P.S. Apparently Microsoft claims that each of its proposals, now
including PinkBikeShed, is "the most trustworthy curve". But we've now
all seen Microsoft changing from one curve mod 2^521-1 to another curve
mod 2^521-1 by manipulating their generation procedure. Which one of
those curves mod 2^521-1 is "the most trustworthy curve"?

Given the fact that Microsoft's curve-generation procedure is clearly
subject to change, let me suggest a possible way forward. Microsoft adds
further security criteria to its generation procedure, such as requiring
the twist cofactor to divide the curve cofactor. For 2^255-19 it ends up
with Curve25519---what a surprise! Microsoft then switches to proposing
the latest edition of its "most trustworthy curve", namely Curve25519.
This wouldn't resolve everything---I'd have to ask Microsoft to stop
saying "new" for curves that really aren't new, and presumably there
would still be discussion of larger primes---but surely it would help.
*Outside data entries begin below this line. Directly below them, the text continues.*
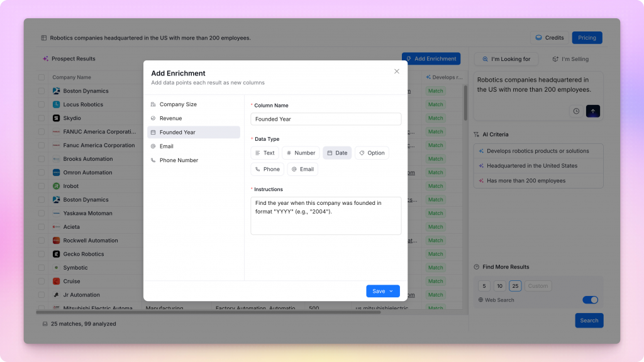Switch to the I'm Selling tab
The width and height of the screenshot is (644, 362).
(570, 59)
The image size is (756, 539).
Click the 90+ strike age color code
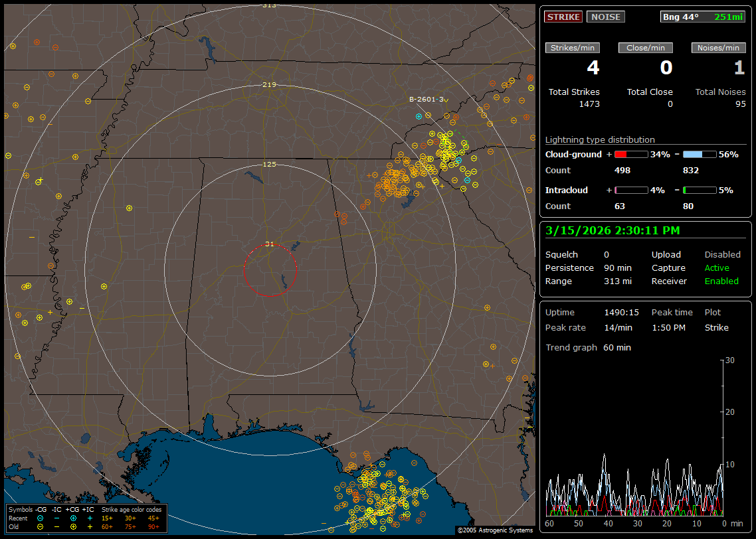pos(153,526)
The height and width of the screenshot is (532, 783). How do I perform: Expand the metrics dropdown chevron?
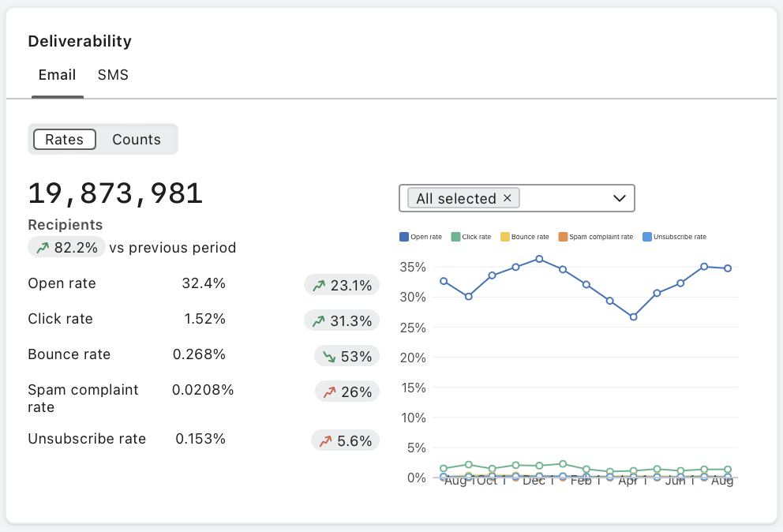pos(620,198)
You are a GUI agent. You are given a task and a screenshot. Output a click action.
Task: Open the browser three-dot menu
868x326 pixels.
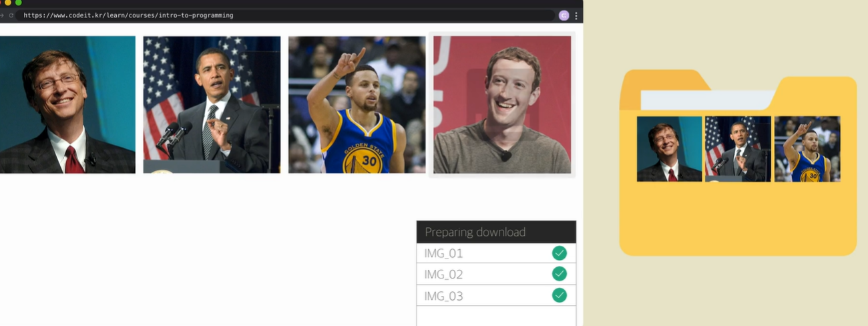pyautogui.click(x=576, y=15)
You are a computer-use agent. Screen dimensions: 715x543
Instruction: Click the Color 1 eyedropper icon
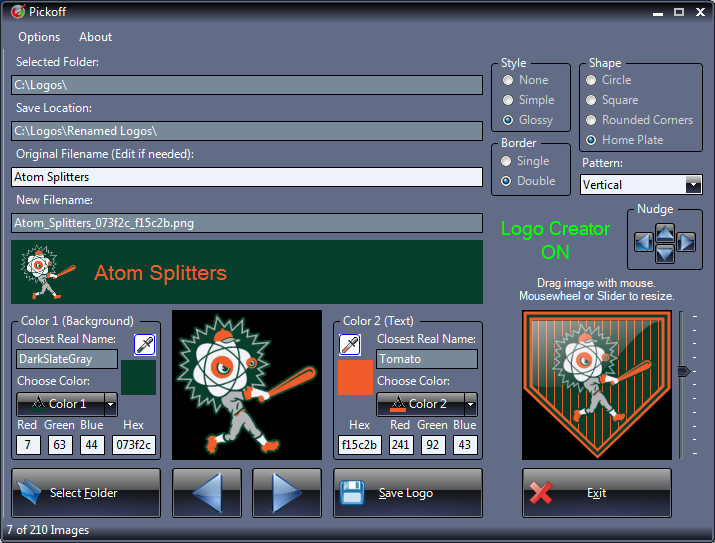[x=145, y=345]
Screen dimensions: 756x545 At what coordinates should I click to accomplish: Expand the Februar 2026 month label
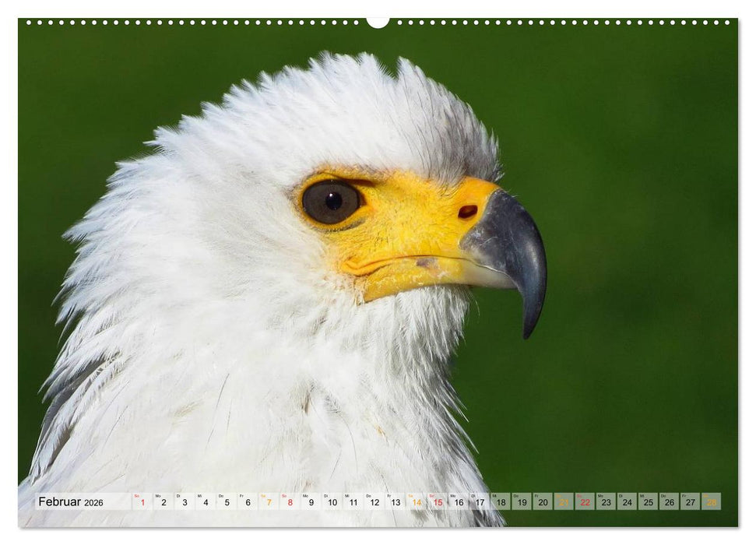click(x=62, y=502)
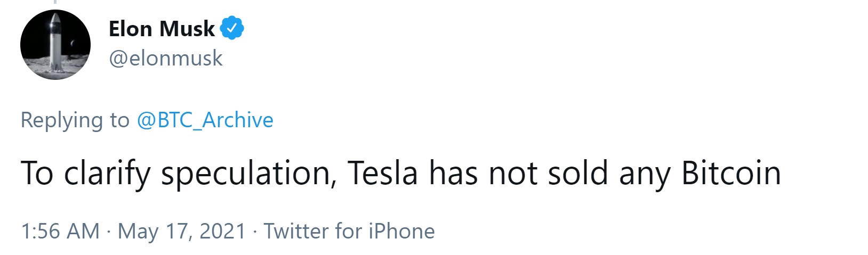Click the word "Bitcoin" in the tweet

tap(731, 173)

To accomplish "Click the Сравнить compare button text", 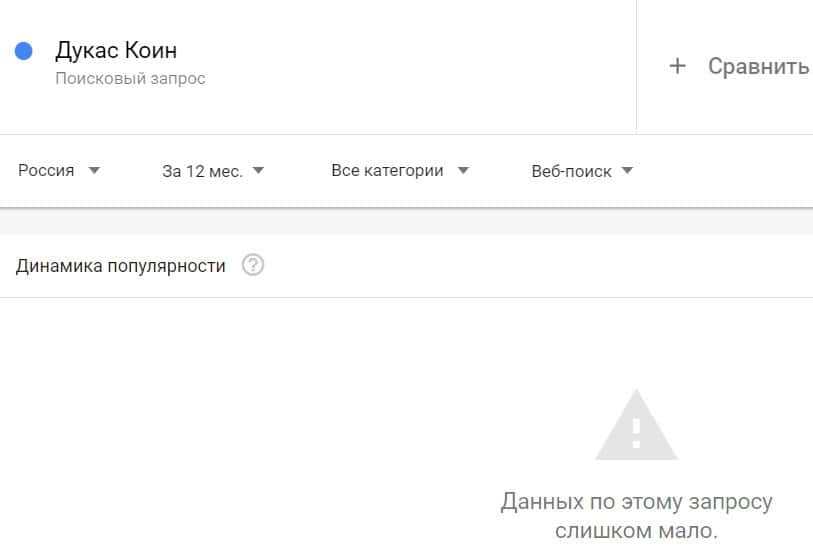I will 758,66.
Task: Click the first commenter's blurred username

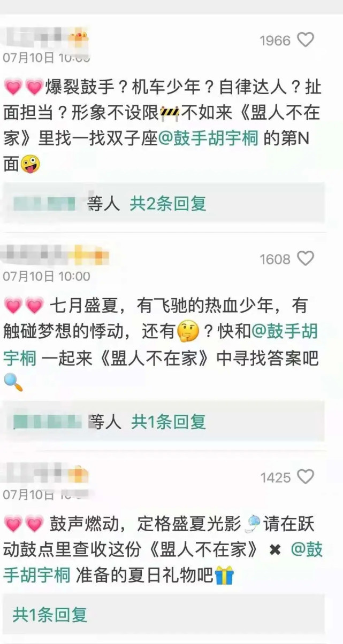Action: click(x=46, y=40)
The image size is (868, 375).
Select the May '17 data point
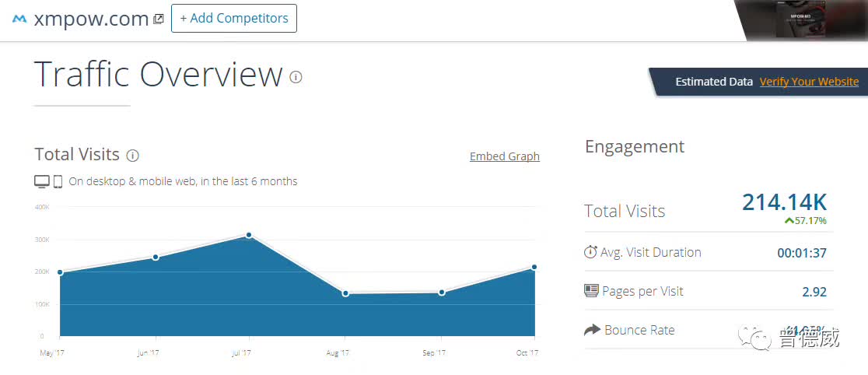(x=61, y=272)
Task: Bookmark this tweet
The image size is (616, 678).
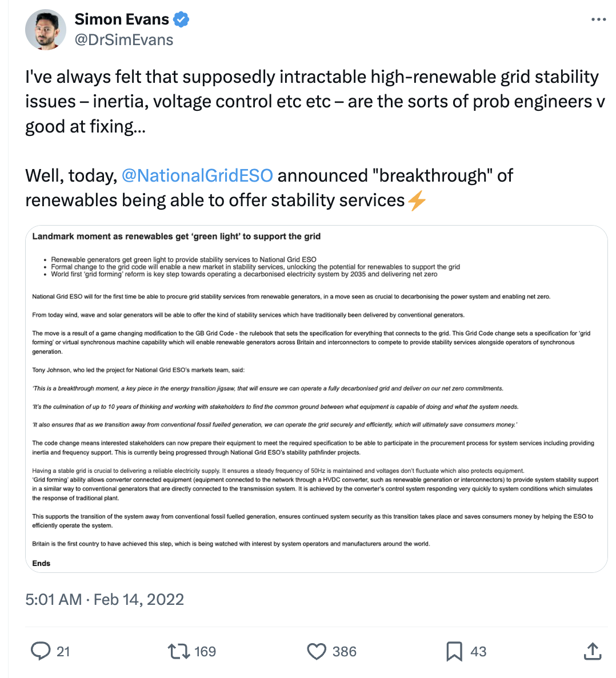Action: 454,651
P.P.S. Apparently there's also a claim that ECDSA-PinkBikeShed would be
simpler than ECDSA-Curve25519. This claim starts from the Curve25519
paper's observation that _one_ of the primes for PinkBikeShed is
slightly below 2^252; concludes that the _curve order_ is slightly below
2^255; and tries to argue that a curve order slightly below 2^255 has
advantages outweighing the advantages of a curve order slightly above
2^255.

However, the curve order for PinkBikeShed is in fact _above_ 2^255, just
like the curve order for Curve25519; so the intermediate conclusion is
wrong, the subsequent argument is irrelevant, and the claim crumples.
The _twist_ order is below 2^255 (divide by the twist cofactor 8 to
obtain a prime slightly below 2^252, the prime that the paper is
describing) but the twist isn't the curve that's being proposed. I'll
find it richly entertaining if Microsoft now proposes the twist.